Wilde morreu de infecção, dizem pesquisadores

Não foi a sífilis, mas uma infecção em um dos ouvidos a causa da morte do escritor Oscar Wilde. Segundo pesquisadores sul-africanos, em um estudo publicado pela revista científica britânica Lancet, Wilde morreu de uma infecção externa "que teria se difundido para parte do cérebro".Os biógrafos do autor de O Retrato de Dorian Gray, De Profundis e A Importância de Ser Prudente sempre estiveram de acordo em apontar a sífilis como causa da prematura morte de Wilde (aos 45 anos).

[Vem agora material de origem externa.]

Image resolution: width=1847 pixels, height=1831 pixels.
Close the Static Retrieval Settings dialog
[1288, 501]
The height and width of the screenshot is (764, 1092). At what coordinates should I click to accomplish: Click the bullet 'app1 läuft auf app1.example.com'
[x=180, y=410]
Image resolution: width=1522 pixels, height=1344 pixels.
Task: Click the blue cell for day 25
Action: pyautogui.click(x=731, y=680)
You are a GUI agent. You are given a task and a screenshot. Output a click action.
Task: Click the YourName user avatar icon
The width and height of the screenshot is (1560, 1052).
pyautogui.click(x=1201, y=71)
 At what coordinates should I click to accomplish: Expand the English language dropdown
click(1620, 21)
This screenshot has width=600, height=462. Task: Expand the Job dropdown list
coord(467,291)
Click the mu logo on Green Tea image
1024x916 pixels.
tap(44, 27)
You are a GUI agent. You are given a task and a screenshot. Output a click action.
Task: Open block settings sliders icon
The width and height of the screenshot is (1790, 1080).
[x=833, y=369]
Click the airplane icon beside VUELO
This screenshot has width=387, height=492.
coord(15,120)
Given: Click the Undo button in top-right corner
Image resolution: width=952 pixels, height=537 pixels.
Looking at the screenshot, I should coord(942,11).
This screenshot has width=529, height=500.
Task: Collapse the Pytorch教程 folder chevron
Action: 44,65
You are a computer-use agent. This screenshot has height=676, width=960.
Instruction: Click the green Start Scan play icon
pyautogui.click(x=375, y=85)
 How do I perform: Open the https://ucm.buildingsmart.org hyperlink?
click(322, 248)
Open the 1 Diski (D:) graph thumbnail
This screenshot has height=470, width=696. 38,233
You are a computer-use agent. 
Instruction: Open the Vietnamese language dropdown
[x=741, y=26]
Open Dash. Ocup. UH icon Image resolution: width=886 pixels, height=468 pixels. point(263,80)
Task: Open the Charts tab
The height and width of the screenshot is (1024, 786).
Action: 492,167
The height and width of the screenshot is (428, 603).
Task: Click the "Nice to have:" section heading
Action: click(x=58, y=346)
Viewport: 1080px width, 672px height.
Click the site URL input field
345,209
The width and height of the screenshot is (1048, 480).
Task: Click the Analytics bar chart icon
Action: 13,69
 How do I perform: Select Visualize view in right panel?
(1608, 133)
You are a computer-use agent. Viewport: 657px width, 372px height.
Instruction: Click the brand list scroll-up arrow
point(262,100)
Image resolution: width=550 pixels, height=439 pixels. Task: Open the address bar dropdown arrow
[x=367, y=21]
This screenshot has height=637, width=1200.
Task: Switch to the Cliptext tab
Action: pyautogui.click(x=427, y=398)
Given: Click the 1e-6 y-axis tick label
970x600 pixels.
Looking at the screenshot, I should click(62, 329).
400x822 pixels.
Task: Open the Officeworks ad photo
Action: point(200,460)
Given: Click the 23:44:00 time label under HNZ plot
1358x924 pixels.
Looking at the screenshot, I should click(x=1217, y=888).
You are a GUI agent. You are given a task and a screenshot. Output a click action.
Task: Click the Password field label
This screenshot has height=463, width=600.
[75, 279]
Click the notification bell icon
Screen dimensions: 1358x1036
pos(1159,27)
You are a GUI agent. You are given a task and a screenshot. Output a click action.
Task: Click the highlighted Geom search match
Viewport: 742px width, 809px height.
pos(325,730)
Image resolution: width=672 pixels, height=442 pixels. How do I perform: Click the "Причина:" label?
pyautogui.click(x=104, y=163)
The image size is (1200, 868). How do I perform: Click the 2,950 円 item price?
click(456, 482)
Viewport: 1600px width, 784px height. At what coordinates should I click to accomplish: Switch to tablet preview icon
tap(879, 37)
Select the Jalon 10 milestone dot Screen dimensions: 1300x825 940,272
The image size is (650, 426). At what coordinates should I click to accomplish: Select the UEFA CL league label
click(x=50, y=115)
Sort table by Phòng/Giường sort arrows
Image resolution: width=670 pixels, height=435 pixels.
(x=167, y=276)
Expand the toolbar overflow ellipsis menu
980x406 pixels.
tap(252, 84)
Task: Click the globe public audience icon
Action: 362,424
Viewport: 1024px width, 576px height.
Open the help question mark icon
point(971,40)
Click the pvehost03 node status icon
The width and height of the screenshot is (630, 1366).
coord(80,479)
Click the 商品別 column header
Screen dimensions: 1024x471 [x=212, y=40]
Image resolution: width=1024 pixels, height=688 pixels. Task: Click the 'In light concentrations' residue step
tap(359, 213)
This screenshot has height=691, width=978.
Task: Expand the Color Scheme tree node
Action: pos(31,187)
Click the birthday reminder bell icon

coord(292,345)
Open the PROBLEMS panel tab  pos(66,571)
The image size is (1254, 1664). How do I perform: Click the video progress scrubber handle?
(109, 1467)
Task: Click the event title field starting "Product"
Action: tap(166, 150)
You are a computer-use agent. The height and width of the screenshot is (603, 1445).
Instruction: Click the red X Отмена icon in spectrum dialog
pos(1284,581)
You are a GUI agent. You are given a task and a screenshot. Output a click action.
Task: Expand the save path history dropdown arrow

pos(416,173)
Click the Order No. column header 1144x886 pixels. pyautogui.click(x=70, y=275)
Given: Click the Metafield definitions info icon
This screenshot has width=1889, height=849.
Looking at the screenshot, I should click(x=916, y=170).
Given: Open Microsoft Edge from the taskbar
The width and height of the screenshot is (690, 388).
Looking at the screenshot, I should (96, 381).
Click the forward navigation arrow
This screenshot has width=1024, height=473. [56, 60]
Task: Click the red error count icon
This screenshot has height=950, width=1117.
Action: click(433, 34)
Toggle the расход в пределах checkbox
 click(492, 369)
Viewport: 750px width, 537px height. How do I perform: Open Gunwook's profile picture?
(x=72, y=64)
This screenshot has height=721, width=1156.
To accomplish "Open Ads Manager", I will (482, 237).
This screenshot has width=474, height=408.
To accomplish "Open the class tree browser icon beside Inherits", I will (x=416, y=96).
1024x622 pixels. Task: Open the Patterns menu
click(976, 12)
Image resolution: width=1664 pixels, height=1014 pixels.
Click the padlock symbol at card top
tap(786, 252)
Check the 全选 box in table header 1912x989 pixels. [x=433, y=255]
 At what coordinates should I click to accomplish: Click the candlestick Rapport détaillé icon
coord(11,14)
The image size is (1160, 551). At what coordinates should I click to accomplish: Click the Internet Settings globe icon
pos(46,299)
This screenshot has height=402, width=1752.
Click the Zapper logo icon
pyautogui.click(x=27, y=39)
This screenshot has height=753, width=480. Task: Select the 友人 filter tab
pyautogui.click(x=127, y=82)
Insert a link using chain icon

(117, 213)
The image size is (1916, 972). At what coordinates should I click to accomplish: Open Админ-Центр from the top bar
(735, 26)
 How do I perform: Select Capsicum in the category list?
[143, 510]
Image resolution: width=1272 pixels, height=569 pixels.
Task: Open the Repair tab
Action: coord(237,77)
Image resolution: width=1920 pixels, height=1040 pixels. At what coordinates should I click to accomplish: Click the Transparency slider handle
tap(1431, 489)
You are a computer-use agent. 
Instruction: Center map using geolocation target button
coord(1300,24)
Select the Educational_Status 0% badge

Entretanto, assinalam Ashley Robins e Sean Sellars, da Universidade da Cidade do Cabo, "esta teoria não foi avalizada por nenhuma prova científica".Robins e Sellar consideram que "a história da sífilis" manteve-se por muito tempo porque combinava com a descrição de que Wilde mantinha uma vida de libertino, marcada por escândalos e atos de rebelião. A grande vivacidade intelectual que Wilde manifestou até seus últimos dias conduz, ao contrário, a excluir que ele tenha padecido desta enfermidade venérea.Na época em que Wilde morreu (no próximo dia 30 fará 100 anos), as infecções de ouvido eram muito comuns, já que nenhum antibiótico era ainda conhecido. A saúde do escritor, afirmam Robins e Sellars, piorou no curso de sua prisão, entre 1895 e 1896, na Inglaterra.